My experience baking with almond paste is limited, but what I have learned so far is each brand tastes slightly different for both almond flavor and sweetness. Depending on your brand of almond paste could determine how much sugar you need to add to the filling. Before you begin mixing the filling, taste the almond paste to determine how sweet it is. Then mix it together with the mascarpone cheese and other filling ingredients, then taste again. Add more honey or sugar if you wish. I like the amount of sweetener I have in this fig and almond tart recipe, but if your almond paste is on the less sweet side, you may need more.
For another tart recipe using almond paste, make Almond Cherry and Peach Galette.
Another trick to get more almond flavor without adding extra almond paste is, add a few drops of pure almond extract. Be careful adding the almond extract because it is strong and only use pure almond extract. Imitation almond extract tastes like chemicals and not the real deal, just like imitation vanilla extract.
The most common almond paste brands available are Solo and Odense almond paste. Solo comes in a box or can, and Odense comes in a tube. You want to make sure it is pure or real almond paste. I have used both brands with good results. You will find almond paste in the baking aisle.
Almond paste and marzipan are two different ingredients and not interchangeable. Marzipan is made with almond paste and extra sugar and more egg whites. It is the almond paste that gives marzipan its characteristic almond flavor.
If you are feeling adventurous, you can make your own almond paste.
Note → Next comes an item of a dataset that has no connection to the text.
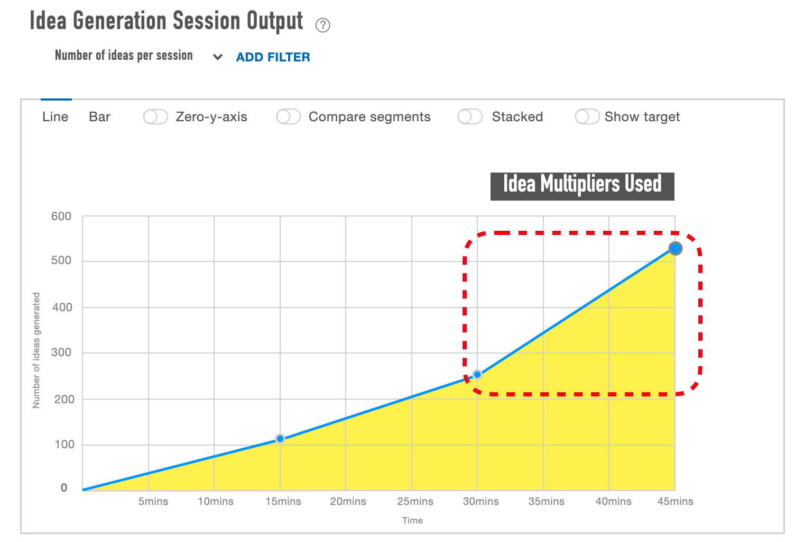
Task: Click the 600 y-axis label
Action: click(61, 216)
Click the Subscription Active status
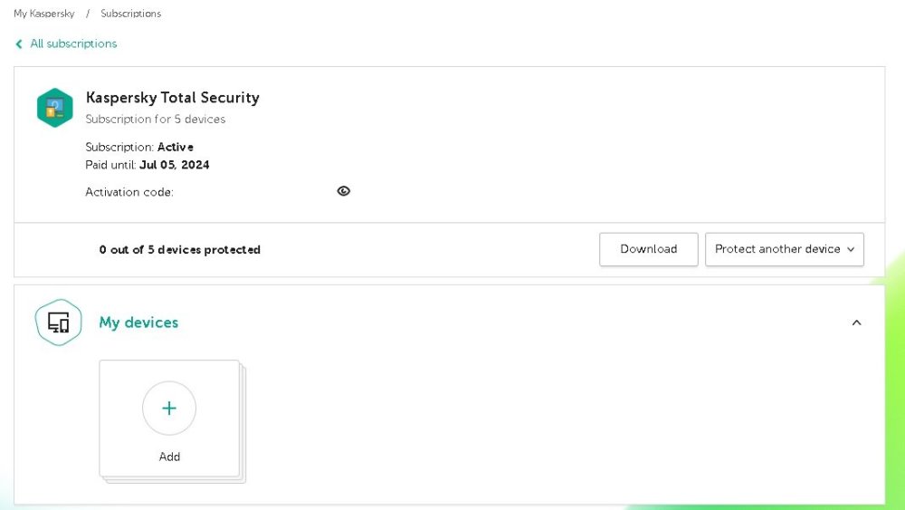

You want to use figs that are just starting to ripen and getting soft. I used black mission figs, but any type of fig will work in this tart recipe. Stay away from figs that are too soft and mushy. They are over-ripe and do not taste as fresh. I recommend inspecting the figs before you buy them because they often have moldy figs mixed in with the ripe figs. Figs are very perishable and quickly become over-ripe so use them as soon as possible after you buy them.
To store figs, remove them from the plastic container and place them on a paper towel-lined plate in one layer with space between each fig so they can breathe. Cover the figs in plastic wrap. You can keep the figs on the counter for a couple of days, but they will last longer in the refrigerator.
More recipes using figs:
Mascarpone vs Cream Cheese
What is mascarpone cheese? Mascarpone cheese comes from Italy and is similar to cream cheese, but it has a higher milk fat content because it is made with cream. Cream cheese is made in America and by law must have at least 33% milk fat and 55% moisture. Cream cheese also has additives, like gums to give the cheese a thicker appearance. They are not equally interchangeable in a recipe because of the differences in consistency, texture, milk fat percentages, and additives in cream cheese. You will find mascarpone cheese in the cheese department or deli department near the crème fraîche. If possible do not substitute cream cheese for the mascarpone cheese in this tart recipe.
Fig and Almond Tart
- 1 ½ cup 213 g all-purpose flour
- 1 -2 TB (12 - 24 g) sugar
- Zest from one lemon
- 10 TB ( g) unsalted butter, chilled and cut into half-inch (1 cm) pieces
- 3 TB ice water
- 3 ½ oz (101 g) almond paste, room temperature and cut into ½ inch ( 1 cm) pieces
- 1/3 cup (76 g) mascarpone cheese, room temperature
- 1 TB honey
- 1 tsp pure vanilla extract
- Pure almond extract to taste (if needed) a couple of drops
- 12 figs, stems removed and sliced into fourths lengthwise
- 2 tsp of Minced sprigs of Rosemary or Lemon Thyme optional
Make the pie dough
Food Processor Method
Add the flour, sugar, lemon zest, and salt into the bowl of a food processor. Pulse until the mixture is evenly combined. Add the chilled butter cubes and pulse until the mixture looks like large course sand with uneven clumps. Turn on the machine and add the water in a steady stream until large clumps form being careful not to overwork the dough. Tip the mixture onto a clean and lightly floured surface and pat into a disk. Wrap the pie dough with plastic wrap and chill for 1 hour, or up to 2 days.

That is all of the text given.